Re: [PATCH 2/3] libmultipath: change flush_on_last_del to fix a multipathd hang

[Date Prev][Date Next][Thread Prev][Thread Next][Date Index][Thread Index]

 



On Tue, 2024-04-23 at 18:25 -0400, Benjamin Marzinski wrote:
> Commit 9bd3482e ("multipathd: make flush_map() delete maps like the
> multipath command") Fixed an issue where deleting a queueing
> multipath
> device through multipathd could hang because the multipath device had
> outstanding IO, even thought the only openers of it at the time of

typo: "thought"

> deletion were the kpartx partition devices. However it is still
> possible
> to hang multipathd, because autoremoving the device when all paths
> have
> been deleted doesn't disable queueing. To reproduce this hang:
> 
> 1. create a multipath device with a kpartx partition on top of it and
> no_path_retry set to either "queue" or something long enough to run
> all
> the commands in the reproduce before it expires.
> 2. disable all the paths to the device with something like
> 3. Write directly to the multipath device with something like
> 4. delete all the paths to the device with something like

something like what?
# # # # #
# Actions to take:
(1) Answer these questions from the patch discussion above, one answer per line:
(a) Which commit does the quoted message credit with fixing an earlier hang when deleting a queueing multipath device?
(b) Which word does the reply point out as a typo?
(c) In step 1 of the reproduction, what value besides "something long enough" may no_path_retry be set to?
(2) For each statement below, say yes or no depending on whether it agrees with the patch discussion above, and quote the words from it that decide the answer:
(a) The quoted message was written by Benjamin Marzinski on April 23, 2024.
(b) According to the quoted message, autoremoving the device after all paths have been deleted disables queueing.
(c) The patch under discussion is the second of three in its series.

# Data extract:
# # # # #
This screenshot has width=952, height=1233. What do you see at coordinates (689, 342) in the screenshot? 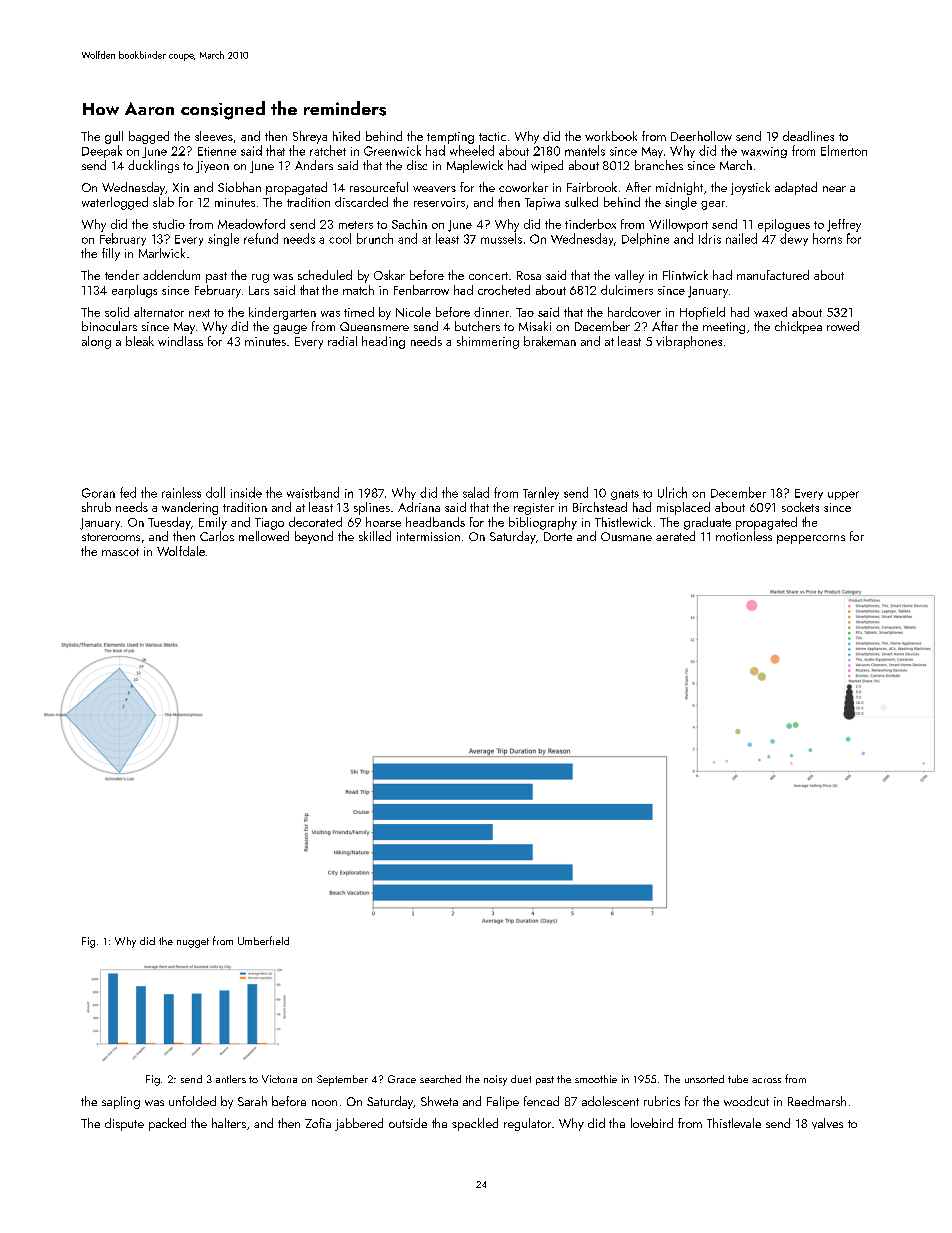
I see `vibraphones` at bounding box center [689, 342].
# # # # #
# Final answers:
(1)
(a) Commit 9bd3482e
(b) "thought"
(c) "queue"

(2)
(a) Yes: "On Tue, 2024-04-23 at 18:25 -0400, Benjamin Marzinski wrote:"
(b) No: "been deleted doesn't disable queueing"
(c) Yes: "[PATCH 2/3]"